- Problem details -
With pictures removed, the data below should be returned exactly.

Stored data
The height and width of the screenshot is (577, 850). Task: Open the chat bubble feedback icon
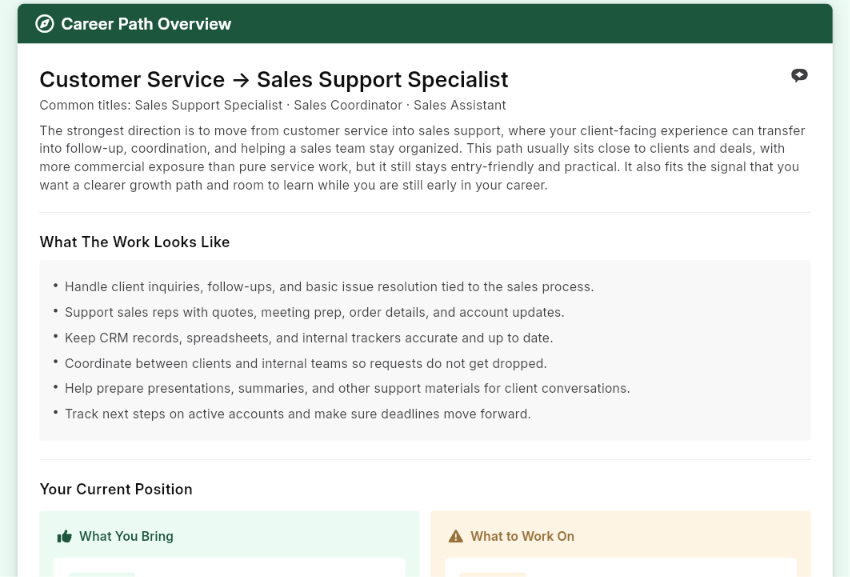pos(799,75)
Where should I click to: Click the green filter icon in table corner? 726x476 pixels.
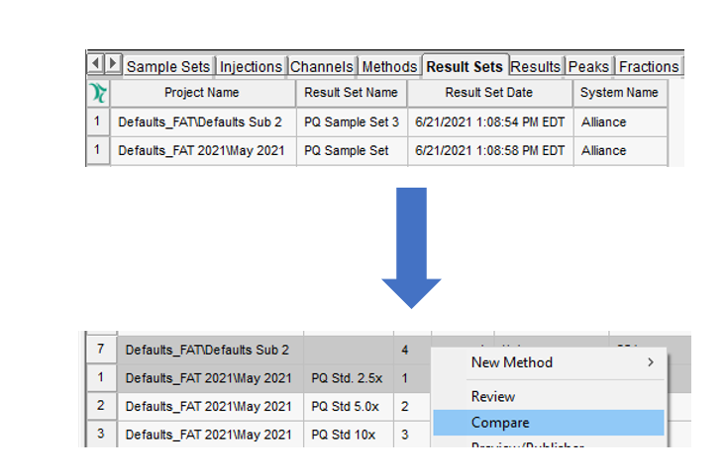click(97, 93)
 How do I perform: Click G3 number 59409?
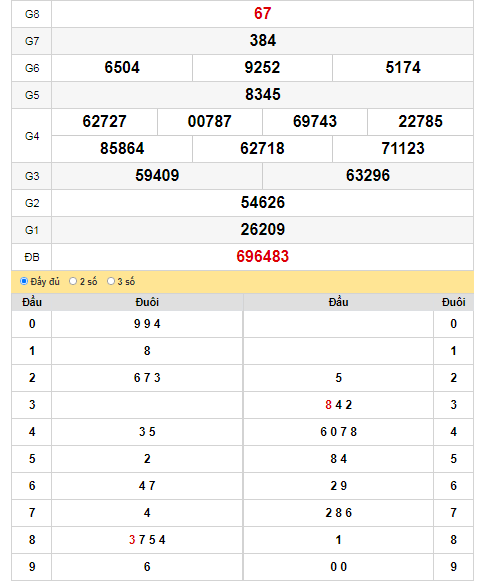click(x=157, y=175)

- Response box -
The height and width of the screenshot is (577, 850). Task: Open the chat bubble feedback icon
pos(799,75)
Where should I click to: Click the green filter icon in table corner? 726x476 pixels.
click(97, 93)
 How do I perform: Click G3 number 59409?
click(x=157, y=175)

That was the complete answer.